C’est donc le 17 avril prochain à Doha au Qatar que se jouera le prochain acte concernant l’évolution des marchés pétroliers. En effet, une quinzaine de producteurs d’or noir doivent s’y réunir afin de décider éventuellement d’une nouvelle stratégie pour mettre fin à la chute des cours du brut. Un repli qui s’est d’ailleurs ralenti puisque l’on assiste actuellement à un véritable phénomène de yoyo, le plancher des 25 dollars pour le Brent et des 30 dollars pour le WTI n’ayant finalement pas été enfoncé. Fin janvier, la qualité du gisement de Mer du Nord a atteint un plus bas depuis 13 ans de 27,88 dollars tandis que le West Texas Intermediate cotait à 30,76 dollars début février, là aussi, un plus bas sur la même durée. De façon générale, on note que les prix du baril ont même progressé de 50% depuis la mi-janvier.

Perte de parts de marchés

Pour nombre d’experts, il est donc évident qu’une annonce forte des membres de l’Organisation des pays exportateurs de pétrole (OPEP), annonce à laquelle se joindraient d’autres producteurs majeurs (Russie, Mexique,…) aurait un effet immédiat sur le marché. Certes, les stocks restent partout élevés et l’économie mondiale ne tourne suffisamment pas fort pour relancer la demande. Mais on se doute bien que la perspective d’une fermeture du robinet va pousser les cours à la hausse.

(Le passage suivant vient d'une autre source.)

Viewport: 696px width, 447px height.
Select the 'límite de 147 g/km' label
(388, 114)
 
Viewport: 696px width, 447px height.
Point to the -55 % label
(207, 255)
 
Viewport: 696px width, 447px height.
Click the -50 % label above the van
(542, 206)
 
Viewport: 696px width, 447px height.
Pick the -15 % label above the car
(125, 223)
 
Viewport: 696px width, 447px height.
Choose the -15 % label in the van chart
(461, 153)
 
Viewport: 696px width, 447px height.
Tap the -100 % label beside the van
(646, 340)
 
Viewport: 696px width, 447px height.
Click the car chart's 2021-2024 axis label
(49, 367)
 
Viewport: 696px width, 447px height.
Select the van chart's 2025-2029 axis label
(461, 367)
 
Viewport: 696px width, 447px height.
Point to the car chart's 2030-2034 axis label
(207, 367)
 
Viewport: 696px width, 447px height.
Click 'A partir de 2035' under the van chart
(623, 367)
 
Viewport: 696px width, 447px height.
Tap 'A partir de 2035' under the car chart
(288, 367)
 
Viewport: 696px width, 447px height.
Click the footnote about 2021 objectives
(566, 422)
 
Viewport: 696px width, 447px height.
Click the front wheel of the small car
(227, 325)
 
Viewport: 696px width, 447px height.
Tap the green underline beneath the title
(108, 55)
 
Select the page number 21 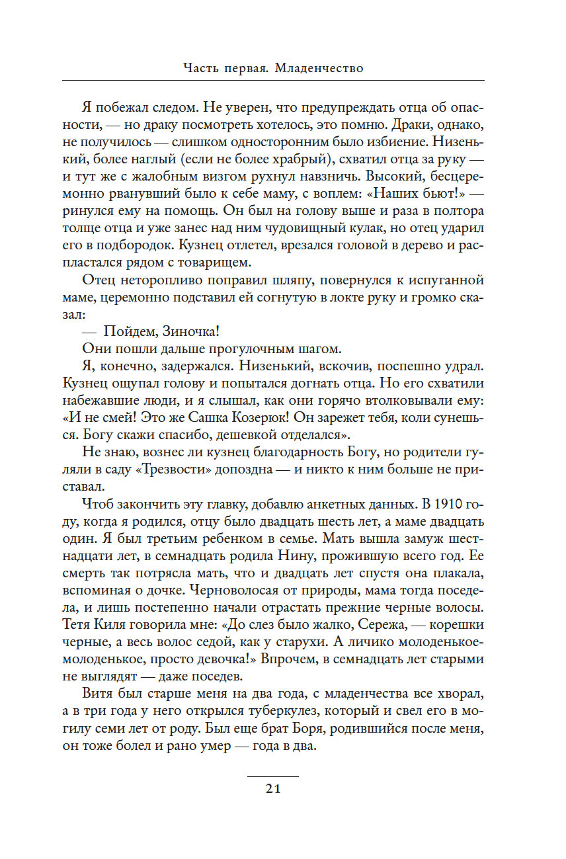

Il reste néanmoins à se demander quelle va être la position de l’Arabie saoudite, principal responsable de l’évolution des prix aux cours de ces deux dernières années. On le sait, le royaume n’a pas voulu baisser sa production en considérant que le plus important pour lui était de maintenir ses parts de marché. Malgré la baisse de ses recettes et malgré le coût exorbitant de la guerre menée au Yémen, Riyad n’a rien voulu entendre estimant que sa priorité était de faire mordre la poussière à ses concurrents, qu’il s’agisse de producteurs classiques ou de nouveaux entrants spécialisés dans les hydrocarbures non-conventionnels (pétrole de schiste).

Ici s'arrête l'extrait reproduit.